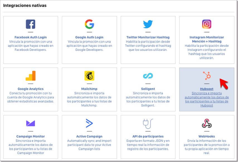Click the Google logo icon
The height and width of the screenshot is (162, 238).
89,24
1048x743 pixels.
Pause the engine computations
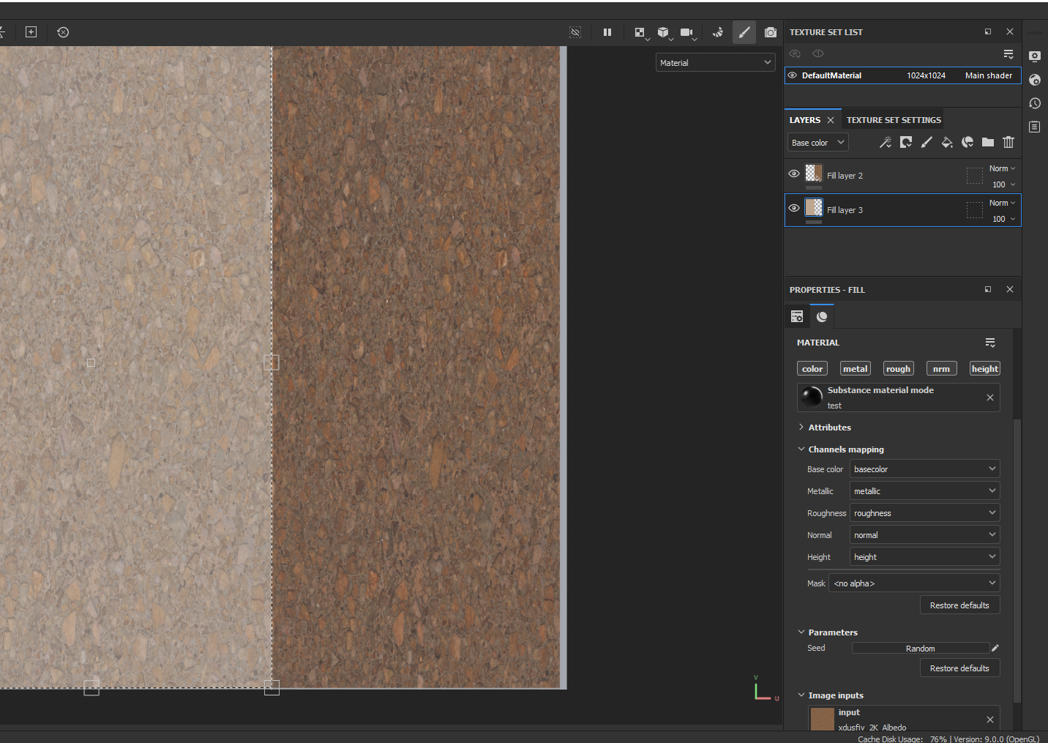pos(607,32)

* REQUIRED WORK *
Starting at the line that contains "1048x743 pixels.", write out every line through the final line of the entries, word for word; skip any pictures.

* YOUR RESPONSE *
1048x743 pixels.
Pause the engine computations
pos(607,32)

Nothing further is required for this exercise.